Remember, electronegativity is a periodic trend. As we move to the right in the periodic table, more and more protons are added to the nucleus, and so atoms on the right attract electrons more strongly that do the atoms on the left. Also, as we move from top to bottom of the periodic table, the valence shells of the atoms become larger; that means valence electrons are getting farther from the nucleus, so they are less tightly held. Those two factors, distance and amount of charge, control the strength of interaction between charged particles.

Periodic table with Pauling electronegativity values. Francium is least electronegative. Fluorine is most electronegative.

The periodic table above shows Pauling electronegativity values. There are different ways to calculate electronegativity, but the Pauling scale is very commonly used. Calculating the Pauling scale depends on being able to observe compounds, so the noble gases are not usually given a value in this scale, because they normally don't form any compounds.

For example, when a carbon atom is bonded to a fluorine atom, there is an electronegativity difference between the two atoms. There is a difference in electronegativity values of almost 1.5 units between these two atoms. Fluorine is more electronegative than carbon because it has more protons in the nucleus than carbon. The electrons are pulled closer to the fluorine than to the carbon. A carbon-fluorine bond is polarized towards the fluorine. A molecule like fluoromethane, CH₃F, has a permanent dipole.

Note that there are also dipoles in C-H bonds, but they are so much smaller than the ones in the C-F bond that they do not matter. The overall dipole has a buildup of negative charge on the fluorine.

You can imagine that molecules with permanent dipoles would interact with each other much more strongly than molecules that rely on temporary dipoles in order to stick together. Molecules with no natural dipole will stick only loosely together, but molecules with permanent dipoles will stick to each other easily.

Ethane, C₂H₆ (sometimes written CH₃CH₃, suggesting two carbons are each connected to three hydrogens, and also to each other), and formaldehyde, CH₂O, have different formulae but the same molecular weight. Based on weight alone, it would take about the same amount of energy to move an ethane molecule and a molecule of formaldehyde.

Skeletal structures of ethane and formaldehyde (methanal).

The two molecules also have somewhat similar shapes, unlike neopentane and pentane. At room temperature, ethane and formaldehyde are both gases. Nevertheless the two compounds have very different boiling points; formaldehyde becomes liquid around -20^oC, which would be a very cold winter day in, say, Chicago. Ethane does not become liquid unless it is cooled to around -90^oC, a cold winter day on Neptune, at which point formaldehyde is just about ready to freeze solid.
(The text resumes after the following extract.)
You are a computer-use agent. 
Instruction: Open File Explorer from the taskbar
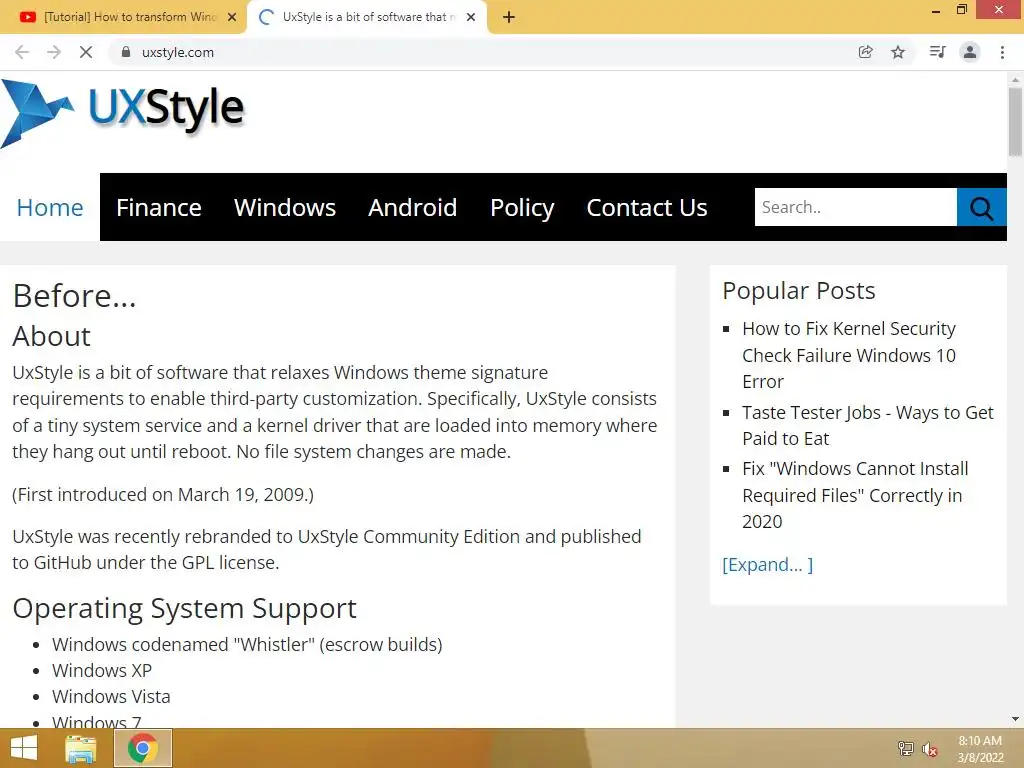tap(81, 748)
The difference between these two molecules must be due to the oxygen atom in formaldehyde. Oxygen, the second most electronegative element in the periodic table, can form some very polar bonds. The difference between carbon and oxygen is 0.89 units, almost a full electronegativity unit. The permanent dipole that results between the oxygen and carbon makes the formaldehyde molecules much stickier than the ethane molecules, which depend on fleeting London interactions if they are going to hold on to each other.
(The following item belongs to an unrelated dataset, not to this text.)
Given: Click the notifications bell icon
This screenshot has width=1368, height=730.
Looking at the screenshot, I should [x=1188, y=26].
Dipole attraction between permanent opposite charges on two molecules of formaldehyde.

In contrast, the difference in electronegativity between carbon and hydrogen is actually pretty small (about 0.35 units, based on the Pauling scale). The tiny dipole in the C-H bond is so much smaller than the one in the C=O bond that it really isn't a factor here.

Taking that story a little further, hydrocarbons (molecules made up of hydrogen and carbon) are the most common example of non-polar compounds, because their bonds are either completely nonpolar C-C bonds or else C-H bonds with very low polarity. There is a tiny dipole in a C-H bond, but it isn't enough to make the molecules attract each other very well. Furthermore, there tend to be a lot of C-H bonds in a hydrocarbon pointing in all sorts of directions; an approaching molecule would be unlikely to encounter either a fully positive end or a fully negative end of the molecule. In the end, all those little dipoles in all those C-H bonds end up cancelling each other out.

Multiple small dipoles of pentane cancel each other out.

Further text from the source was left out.